СЦЕНА обставлена скупо: три висящие на железных цепях скамейки, покрытые черным полиэтиленом. Горящие свечи по краям сцены. Где-то вдали воет ветер. С жутким лязгом падает цепь, свиваясь на полу в железный клубок. Так открывается это судорожное действо. Адольфу (Андрей Смоляков) постоянно холодно. Холод, исходящий от женщины, его жены (Евгения Симонова), и холод окружающего мира пронизывают его, он зябко кутается в свою шинель.
Желание овладеть миром мужчина реализует в исследованиях и творчестве. Он может чувствовать себя владыкой жизни, овладевшим ею через познание. Но рядом - женщина... А она так просто, по мнению мужчины, обеспечивает себе бессмертие, рожая детей. И в таком единственно несомненном и для него тоже бессмертии мужчина никогда не может быть уверен до конца. Адольфа сводит с ума вопрос: его ли жизнь продолжается в дочери Берте? Он ли отец? Отсюда развивается мысль Стриндберга, охватывая все больший круг проблем, многие из которых остаются за пределами спектакля, - режиссер не дает возникнуть подлинному противостоянию мужчины и женщины, а заполняет все пространство сцены одной страстью, одним безумием.
При постановке этой пьесы с ее антифеминистским пафосом режиссер балансирует между демонстрацией несколько комичной мужской обиды на женский пол и объективной разработкой проблемы семейных отношений. Не секрет, что женоненавистничество Стриндберга-человека не помешало Стриндбергу-художнику создать сильный женский образ. Режиссер же вольно или невольно склоняется к упрощенному варианту. Зритель вынужден смотреть на события только глазами Адольфа, сочувствовать только его страданиям. Это ставит актрису Евгению Симонову в ложное положение.
Она играет сдержанно. В скупых жестах и словах чувствуется власть. Когда Адольф, пользуясь физическим превосходством, опрокидывает ее на пол, а она тихо смеется ему в лицо, понимаешь, на чьей стороне сила.
У Петера Штайна есть замечание о русских актерах, вполне применимое к данному случаю: "Русский актер въезжает на сцену как танк, очень долго там обустраивается, пытаясь найти что-то одно и главное, и потом это главное чувство углублять и усиливать час, два, три, а если не придет другой танк, который столкнет его с этой сцены, он там может оставаться до конца своих дней". Другой танк не приходит. Такова, очевидно, стратегия режиссера Артака Григоряна.

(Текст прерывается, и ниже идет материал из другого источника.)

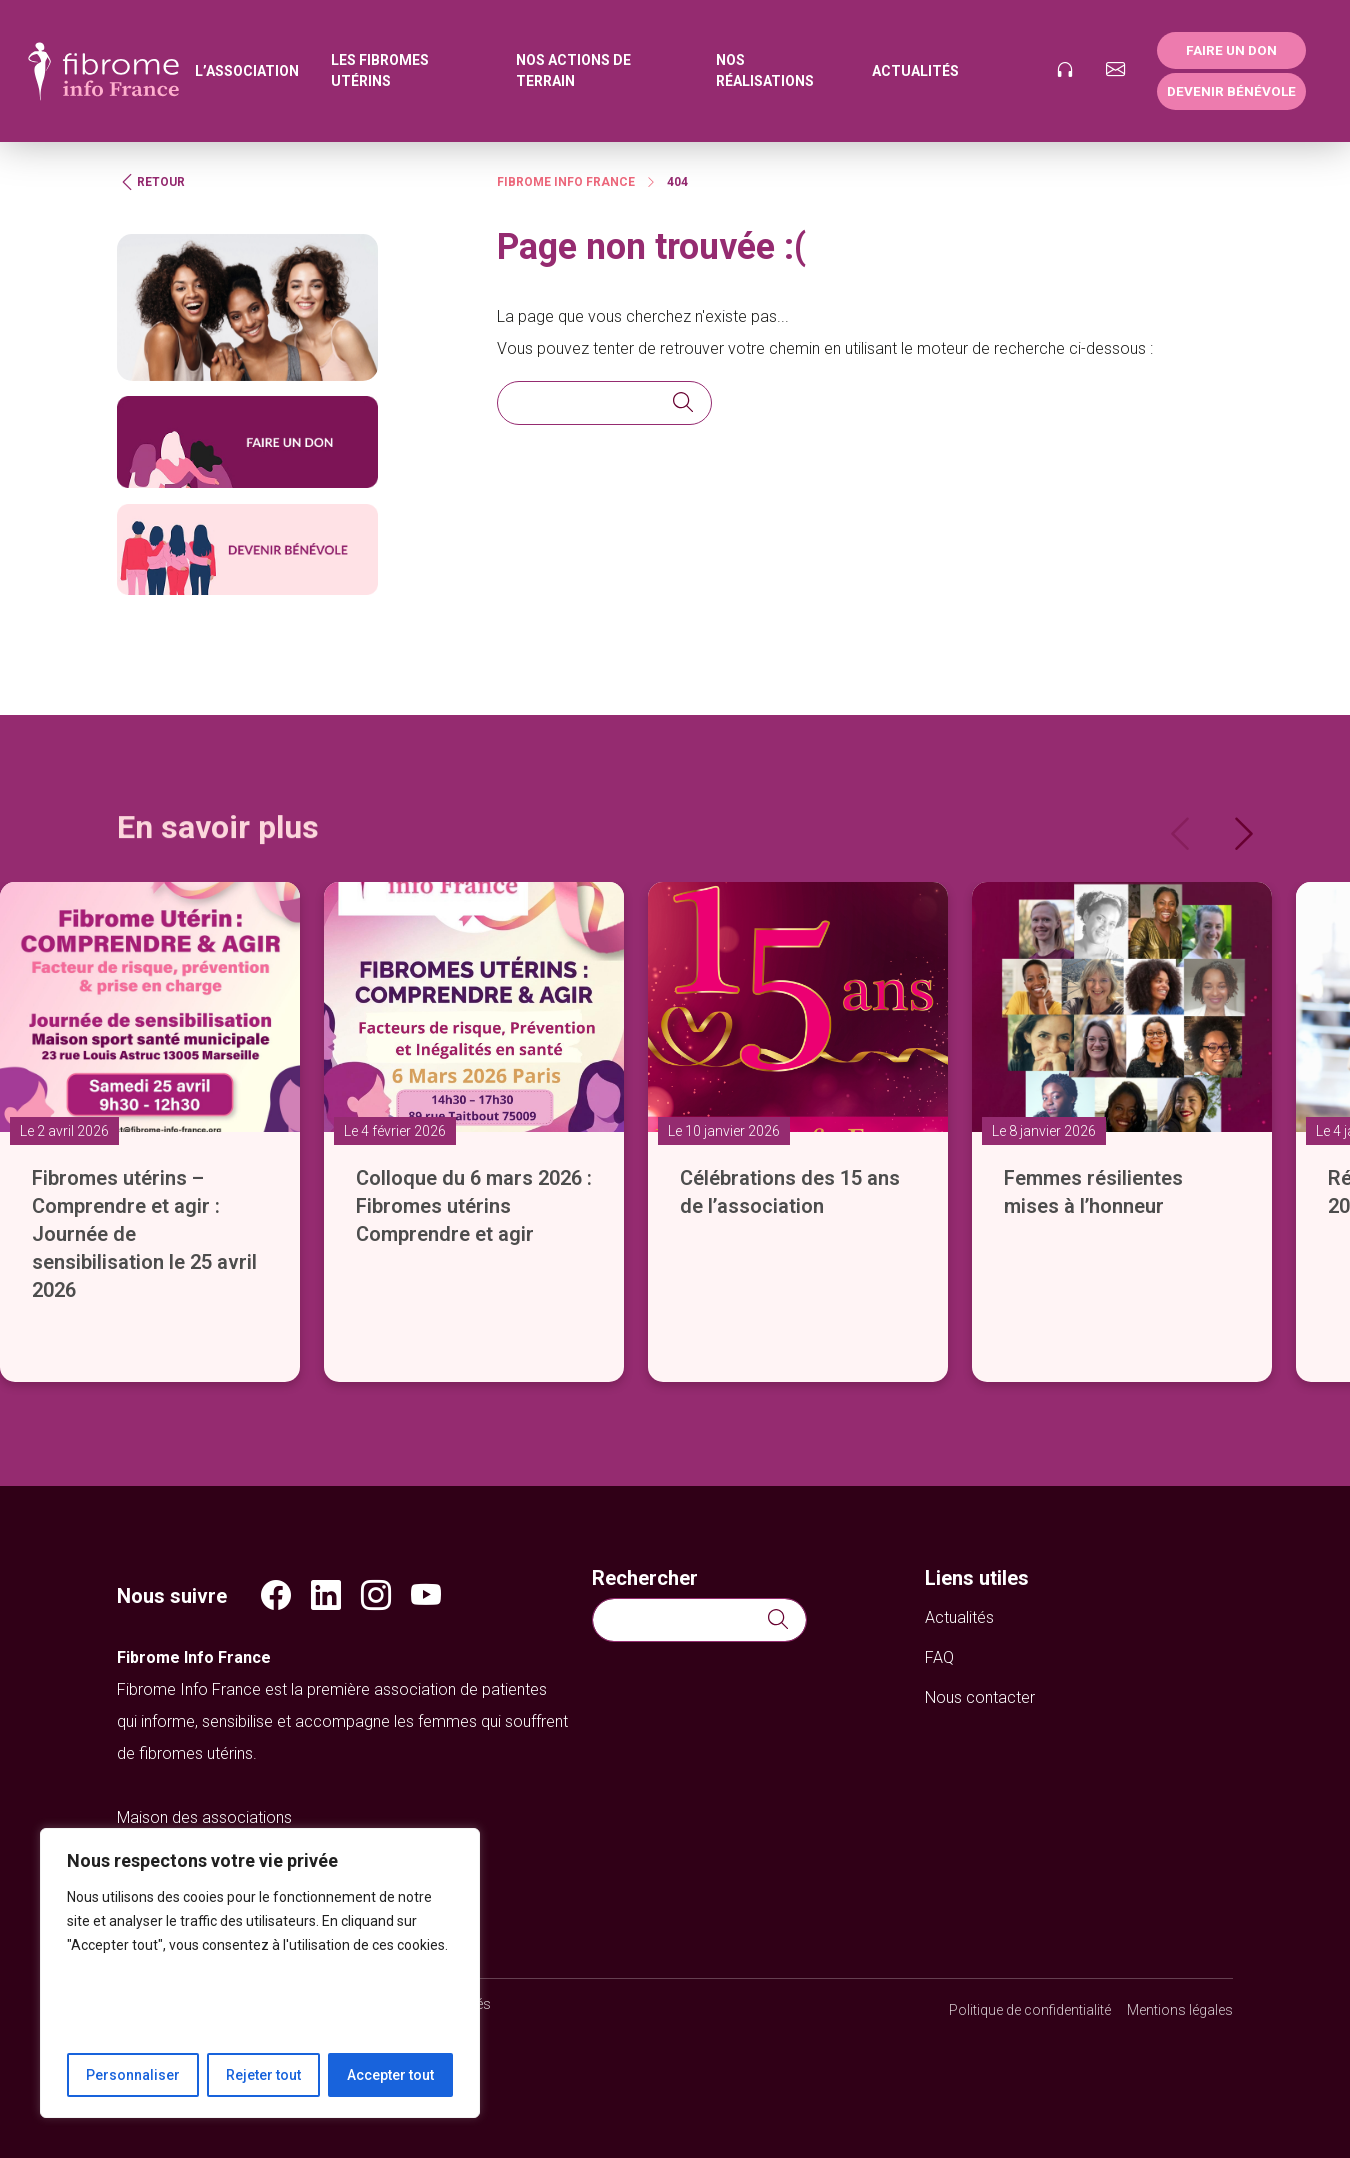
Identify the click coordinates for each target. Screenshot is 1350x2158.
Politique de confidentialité (1030, 2010)
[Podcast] (1064, 71)
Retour (151, 182)
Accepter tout (390, 2075)
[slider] (675, 1100)
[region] (260, 1973)
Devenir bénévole (1231, 91)
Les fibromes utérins (380, 70)
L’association (247, 71)
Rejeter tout (263, 2075)
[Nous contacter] (1115, 71)
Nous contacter (980, 1697)
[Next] (1244, 834)
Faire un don (1231, 50)
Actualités (915, 71)
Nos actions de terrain (573, 70)
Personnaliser (133, 2075)
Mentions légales (1180, 2010)
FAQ (939, 1657)
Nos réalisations (765, 70)
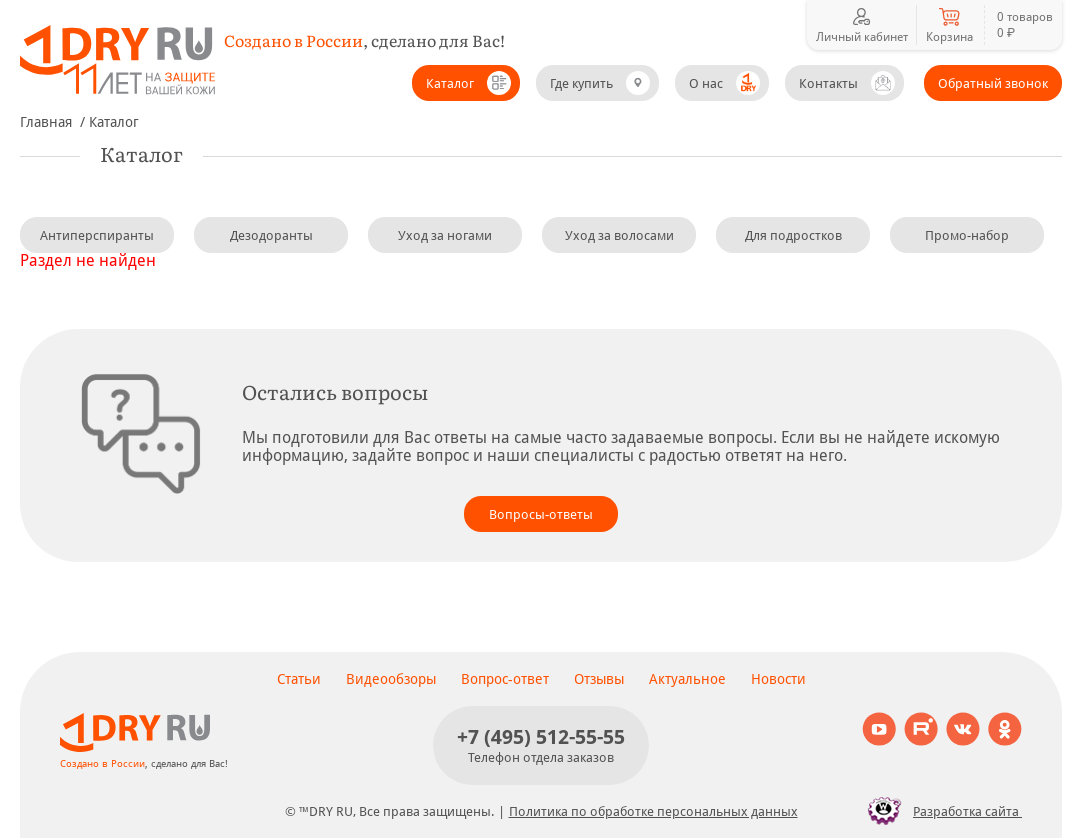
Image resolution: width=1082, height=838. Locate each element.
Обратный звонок (993, 83)
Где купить (581, 83)
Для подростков (793, 235)
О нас (706, 83)
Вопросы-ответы (541, 514)
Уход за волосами (619, 235)
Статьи (299, 679)
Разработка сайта (939, 811)
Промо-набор (967, 235)
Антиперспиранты (97, 235)
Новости (778, 679)
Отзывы (599, 679)
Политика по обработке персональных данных (653, 811)
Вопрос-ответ (505, 679)
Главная (46, 122)
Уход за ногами (445, 235)
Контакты (828, 83)
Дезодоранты (271, 235)
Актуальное (687, 679)
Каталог (450, 83)
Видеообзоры (391, 679)
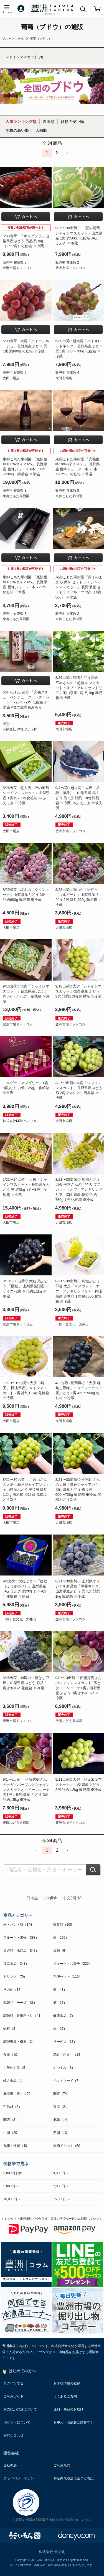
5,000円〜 (10, 2186)
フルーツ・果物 (13, 38)
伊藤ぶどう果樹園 (68, 1721)
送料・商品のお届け (68, 2409)
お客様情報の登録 (67, 2383)
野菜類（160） (64, 1925)
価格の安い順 (72, 121)
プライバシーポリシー (20, 2478)
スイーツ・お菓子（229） (72, 1964)
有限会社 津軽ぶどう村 (20, 729)
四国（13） (61, 2133)
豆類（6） (61, 1951)
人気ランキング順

Режиссер, приглашенный из Австрии, предоставил Андрею Смолякову возможность сыграть в лучших традициях нашей актерской школы - страстное слияние с образом, безоглядная растрата сил и эмоций. Пьесу, в которой герои на пороге убийства или самоубийства не прекращают вести философские диспуты, Смоляков насытил своей страстью, а раскаты музыки Бетховена, наполняющей спектакль, сопутствуют безудержному развитию безумия его персонажа.
Однако такая самоотдача актера, стихийная по форме, не вправленная режиссером в крепкую эстетическую оправу, ставит под вопрос партнерские отношения. Вместо поединка равномощных сил здесь представлен обвинительный акт главной героине, которой не удается внести в спектакль свою человеческую правду, тоску и боль женщины. Слишком различна по темпераменту и стилистике игра Смолякова и Симоновой: существуя в разных эстетических измерениях, они делают невозможной борьбу идей, столь важную в пьесах Стриндберга.